In the 1980s, there was a general understanding that a large-scale nuclear war between the U.S. and the Soviet Union would be a disaster for the whole world. Recent research has shown that even a limited nuclear war, as might happen between India and Pakistan, would also cause a global catastrophe.

The new research has fueled a growing international movement to abolish nuclear weapons. Unfortunately, this research is not widely known in the U.S., and most people here continue to act as though the danger of nuclear war ended when the Berlin Wall came down.

So let’s look at the danger we still face, particularly in view of the new data. There remain in the world today more than 17,000 nuclear warheads, the vast majority in the arsenals of the U.S. and Russia. While the danger of a deliberate war has decreased since the end of the Cold War, both countries continue to spend tens of billions of dollars a year on these weapons, and military doctrine in both countries continues to countenance their use under a variety of circumstances.

Even if the weapons are not used deliberately, there remains the danger of an accidental war. More than 3,000 warheads are maintained on hair-trigger alert, mounted on missiles that can be launched in less than 15 minutes. If used, these weapons would produce a decade-long nuclear winter, with temperatures around the world dropping an average of 15 degrees F. Agriculture and food production would stop, and the majority of the human race would starve. We know of at least five occasions since 1979 when either Washington or Moscow prepared to launch a nuclear war in the mistaken belief that it was itself under attack.

It is not just a large war between the U.S. and Russia that we need to worry about. A report released last year by Physicians for Social Responsibility reviewed studies showing that a war between India and Pakistan involving only 100 Hiroshima-sized bombs—less than half their nuclear arsenals, and less than 0.5 percent of the world’s nuclear weaponry—would also cause global climate disruption. The impact would not be as severe as with a large-scale war, but it would cut world food production enough to cause a global famine.

Data generated just this summer suggests that the food shortfalls would be much more severe than estimated last year. China in particular would face food shortfalls that could put 1.3 billion people at risk and threaten a decade of social and economic chaos in the largest country in the world, a country with a heavy nuclear arsenal of its own.

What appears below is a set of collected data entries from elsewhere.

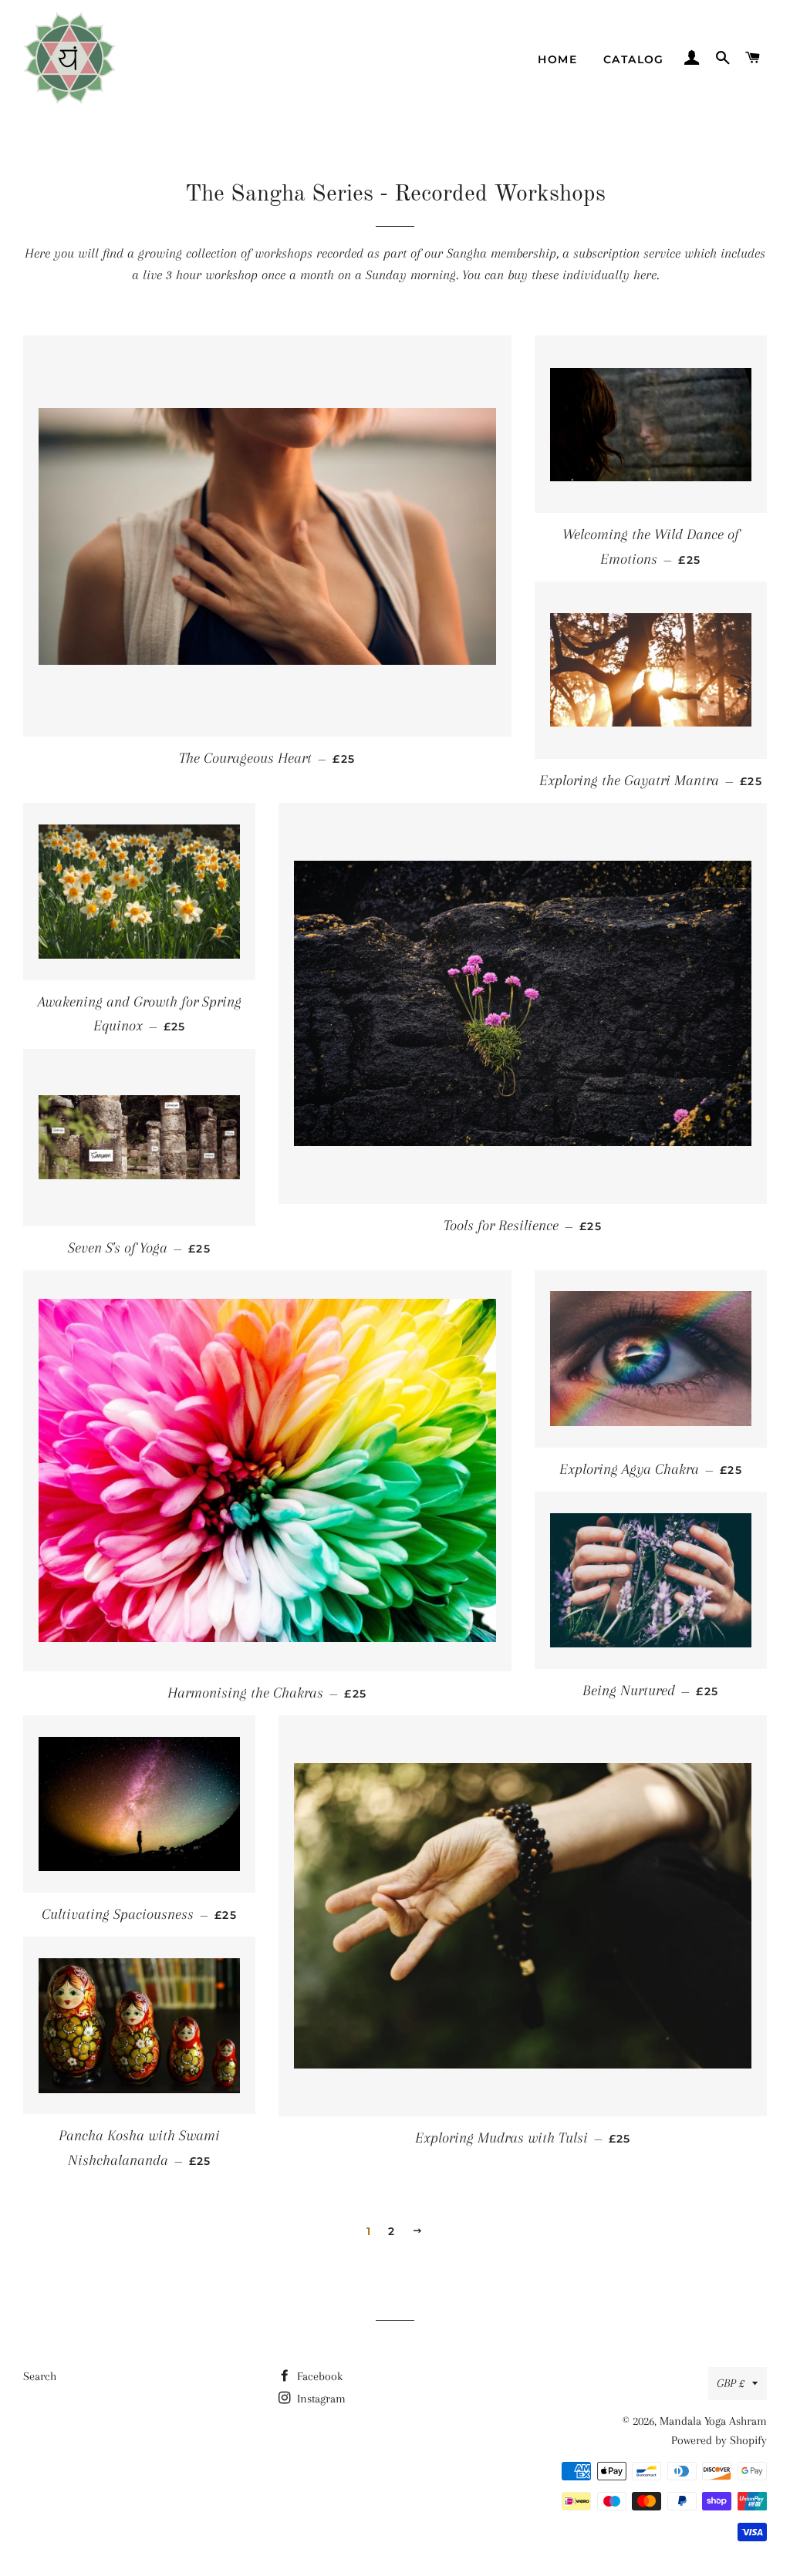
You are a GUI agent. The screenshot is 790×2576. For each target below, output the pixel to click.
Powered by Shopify (719, 2440)
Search (39, 2376)
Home (557, 59)
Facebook (318, 2376)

In response to this new information, a movement has emerged around the world calling for the abolition of nuclear weapons. One hundred and twenty-five countries recently signed a statement at the U.N. calling for a new treaty to ban them. More than 100 nations will meet in Mexico in February to discuss this threat to human survival; a followup meeting is expected later in the year, with negotiations for a treaty to declare the use or possession of nuclear weapons illegal.

So far the U.S., despite President Obama’s talk about a world free of the threat of nuclear weapons, has actively opposed these initiatives. The American people need to demand that the Obama administration live up to its rhetoric and support the growing international movement to abolish nuclear weapons.•

Ira Helfand, M.D. is co-president of International Physicians for the Prevention of Nuclear War.